## [Task prompt]
Return the line that has "Task: Click the scrollbar up arrow" and all lines below it through the last, exactly as they stand; omit pictures.

## [Given entries]

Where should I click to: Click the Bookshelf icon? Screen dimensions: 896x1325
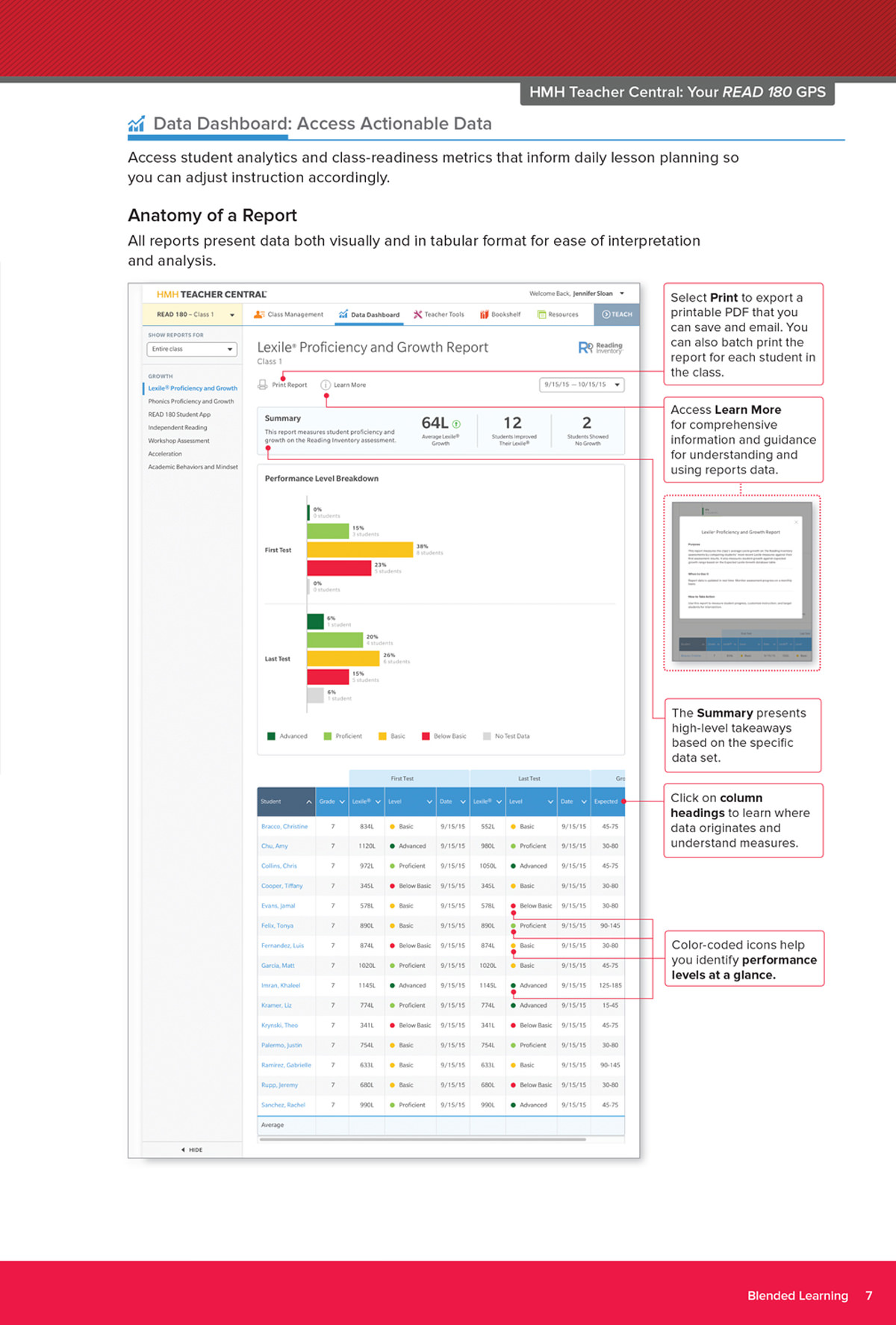click(x=484, y=314)
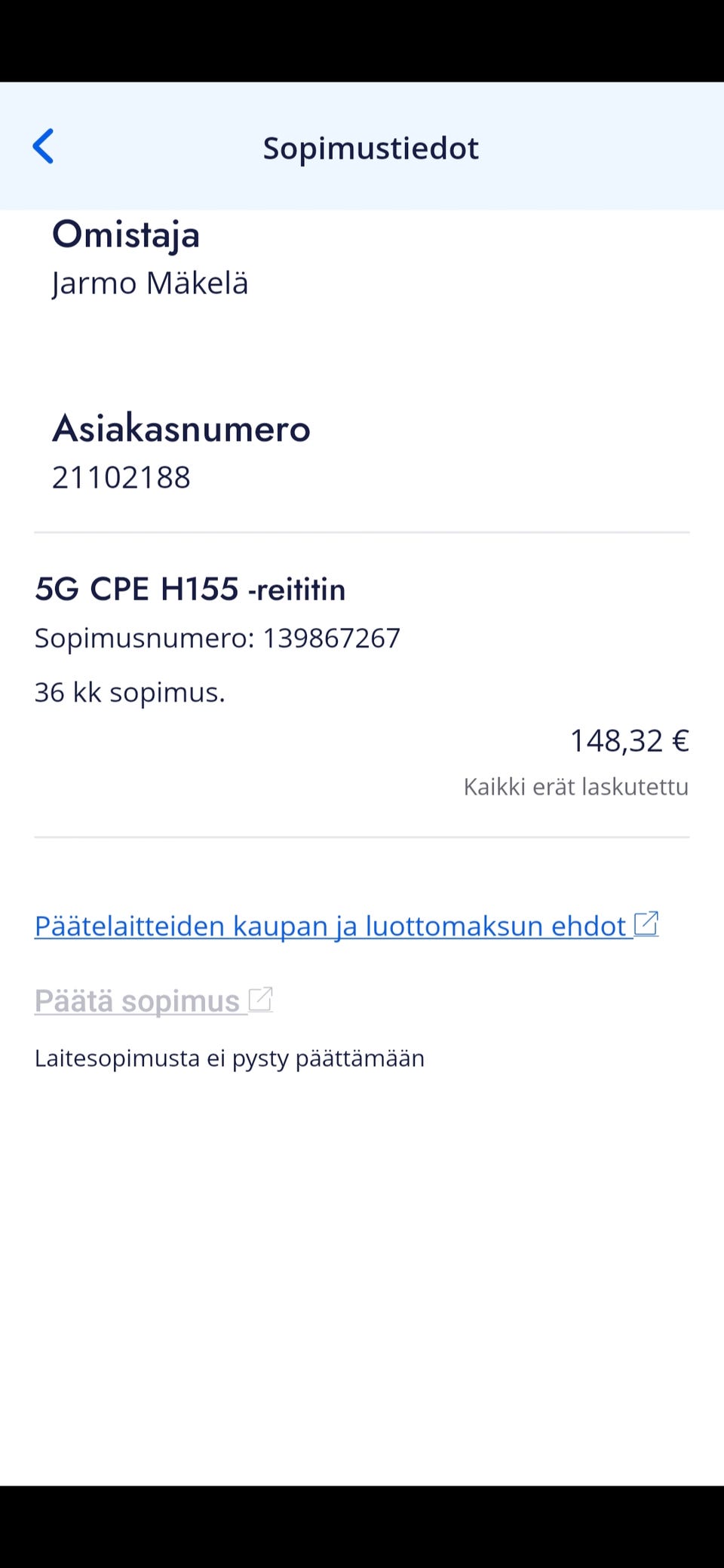Click divider line below Kaikki erät laskutettu
The width and height of the screenshot is (724, 1568).
tap(362, 837)
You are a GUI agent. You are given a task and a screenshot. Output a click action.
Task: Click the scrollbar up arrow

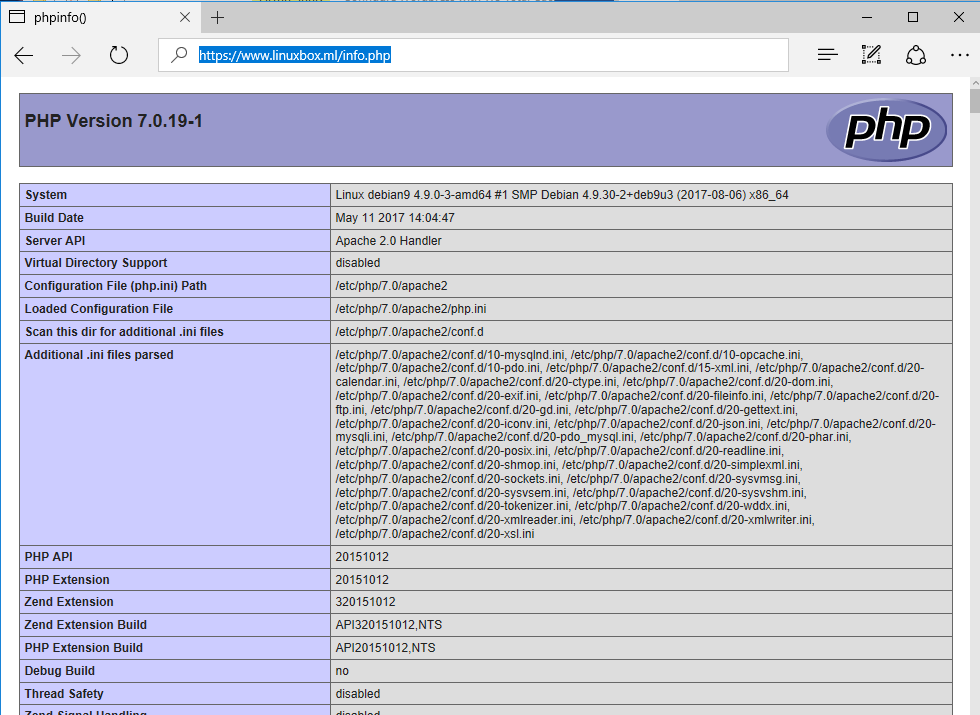click(x=974, y=83)
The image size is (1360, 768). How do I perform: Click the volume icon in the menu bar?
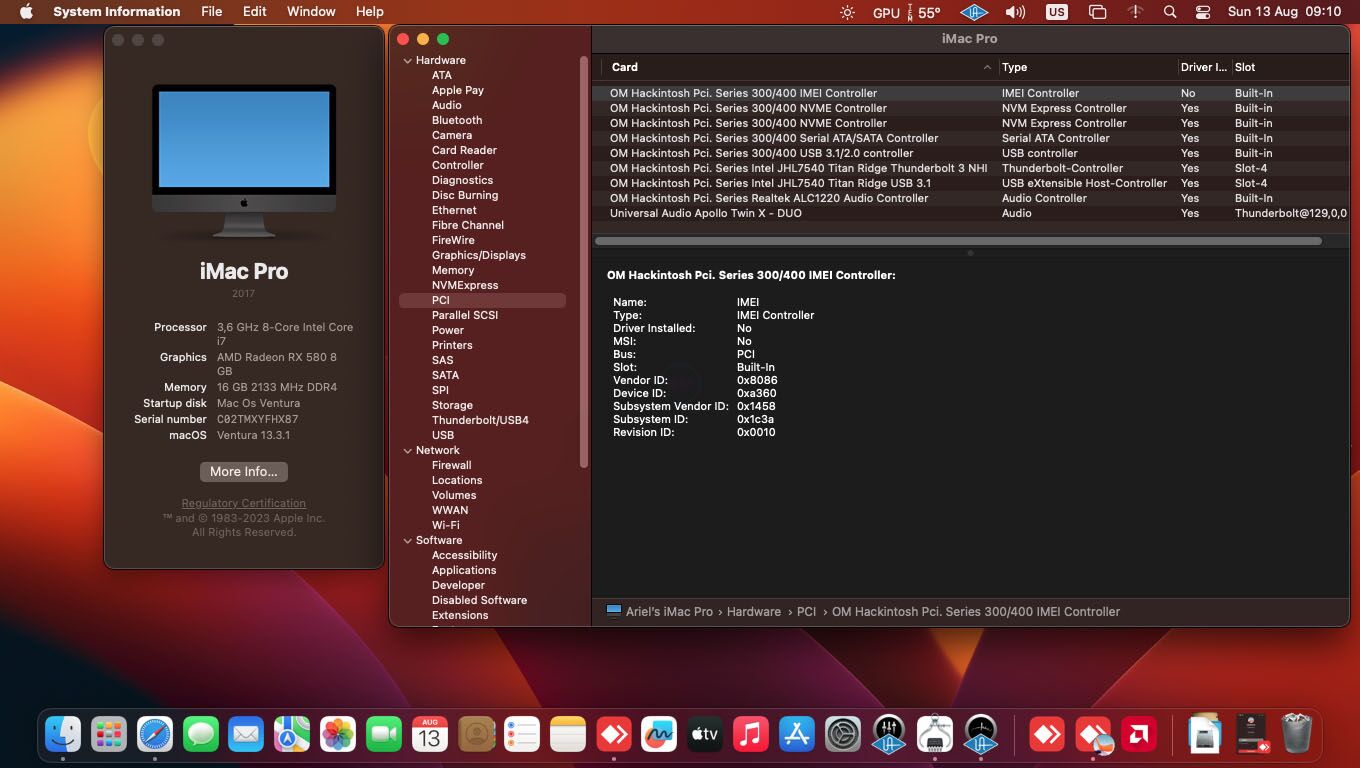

## [Answer to the problem]
Task: Click the scrollbar up arrow

click(x=974, y=83)
The image size is (1360, 768). How do I perform: Click the volume icon in the menu bar?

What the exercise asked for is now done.